Unsuspecting audiences are often left equally aghast by the ‘sexy urban grind’ music of Shridhar & Thyail (S&T). Their out-of-the-box music, says Shridhar, has neither format nor formality. Naturally, not everybody can handle it. Cheeky, quirky and random, the duo combine Thyail’s poetic sensibility with Shridhar’s ear for Western classical. “Each song is similar and different, and we don’t really think about rules.” A broken beat here, an unexpected growl there, an unpredictable twisted pop character from another song. The result? Twisted pop songs.
But is this really pop? “Well, it’s just easier to call the whole mixture, from dance hall and jazz funk to spoken word, opera and Indian classical, ‘pop’,” laughs Shridhar. And with the theatric appeal their shows have, they had stopped being ‘just music’ a long time ago. An S&T concert, she adds, is like a story—with mood shifts, drama and intensity. “Each performance is a new show. Everyone interprets it differently,” says Shridhar, recalling a memorable gig at Zenzi, Bandra, that had most of the audience walk out in disgust. The duo had decided to do an improvised act called ‘Art and Noise’. “We didn’t know what was happening till it happened,” says Shridhar, who found herself doing impromptu imitations of the feedback noise of an electric guitar. Not everyone could take it.
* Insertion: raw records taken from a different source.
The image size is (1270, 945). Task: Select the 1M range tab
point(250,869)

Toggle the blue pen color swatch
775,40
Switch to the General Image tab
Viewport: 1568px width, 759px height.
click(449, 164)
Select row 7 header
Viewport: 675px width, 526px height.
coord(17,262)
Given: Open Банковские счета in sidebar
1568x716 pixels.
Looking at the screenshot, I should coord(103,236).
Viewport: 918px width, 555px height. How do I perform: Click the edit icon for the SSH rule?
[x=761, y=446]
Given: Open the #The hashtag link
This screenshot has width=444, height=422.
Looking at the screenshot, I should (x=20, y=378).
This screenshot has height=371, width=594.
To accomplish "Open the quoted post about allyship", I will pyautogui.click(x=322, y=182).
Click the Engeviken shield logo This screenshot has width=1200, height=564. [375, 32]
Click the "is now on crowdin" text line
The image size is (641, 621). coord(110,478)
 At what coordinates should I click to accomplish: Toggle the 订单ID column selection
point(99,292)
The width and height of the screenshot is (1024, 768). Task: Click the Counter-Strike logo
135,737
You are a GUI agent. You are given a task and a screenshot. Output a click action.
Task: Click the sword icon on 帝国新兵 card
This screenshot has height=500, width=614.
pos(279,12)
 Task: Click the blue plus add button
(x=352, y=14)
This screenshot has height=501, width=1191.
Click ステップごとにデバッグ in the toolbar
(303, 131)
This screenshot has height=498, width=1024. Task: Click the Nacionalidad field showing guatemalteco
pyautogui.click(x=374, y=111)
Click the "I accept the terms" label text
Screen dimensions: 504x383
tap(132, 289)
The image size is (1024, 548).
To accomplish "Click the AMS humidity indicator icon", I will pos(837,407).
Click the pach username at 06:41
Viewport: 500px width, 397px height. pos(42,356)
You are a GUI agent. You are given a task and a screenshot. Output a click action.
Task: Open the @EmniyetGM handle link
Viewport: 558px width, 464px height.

For high-octane performances, though, few can beat psychedelic-rock producer Ashutosh Pathak’s Petri Dish girls, who bring together a variety of vocals to complement his trip-hop compilations. Their musical acts range from the electro-punk rawness of Anoushka Manchanda, clad in torn fishnets and a neon ganji, to the rasping soul tunes of newbie Saba Azad in Goth make-up and a vintage dress, her performance underlaid with her beginnings as a trained classical dancer.
For this new wave of musicians, it’s not just about great originals, but occasionally about interpreting the greats as well. Jayshree, for example, speaks of playing them blindfolded as an ultimate high. Pop folk-rock artiste Batth shares the sentiment. She likes to strum her feminism to the sound of feminist icons like Mellissa Etheridge and Annie Defranco. At 22 now, Batth has come a long way from the violin playing, Punjabi folk music loving girl growing up in Itanagar, Arunachal Pradesh. Now in Mumbai, getting audiences drunk on throaty pop-folk rock, Batth is collaborating with her girlfriend Alisha for the next act. The message, she says, is in her music.
The other performers would high-five that. And none of them seems the least conscious of the sexuality conveyed. Monica’s sex appeal, made edgier by her dramatic make-up and onstage theatrics, has already sent ripples down male audiences. Like Shaa’ir, her fight for feminism is about embracing her sexuality on her own terms.
Nor does their powerful sexual presence on stage ever veer towards the vulgar, offering yet another contrast with Bollywood item numbers. Their choice of get-up screams ‘intelligent, sexy, empowered’. Above all, self-chosen. And their multitudes of female fans are proof.
Monica’s outfits, for example, aren’t just mid-riff baring and dramatic. They are representative of her struggle for identity. Traditional sari blouses and combat boots and patchwork pants from old lehengas—they speak of her and her partner Randolf Correia’s need to keep the act evolving all the time. The dramatic white tears are symbolic of “deconstruction, of falling apart, of shedding and putting things on”, explains Monica, of Mantis. Imbibing the tenets of Natya Shastra, the album, a conglomeration of very Indian sounds, is about hybridity at its finest. About being “neither here nor there” and missing the “other side” no matter where you are. “But that’s just the condition of humankind.”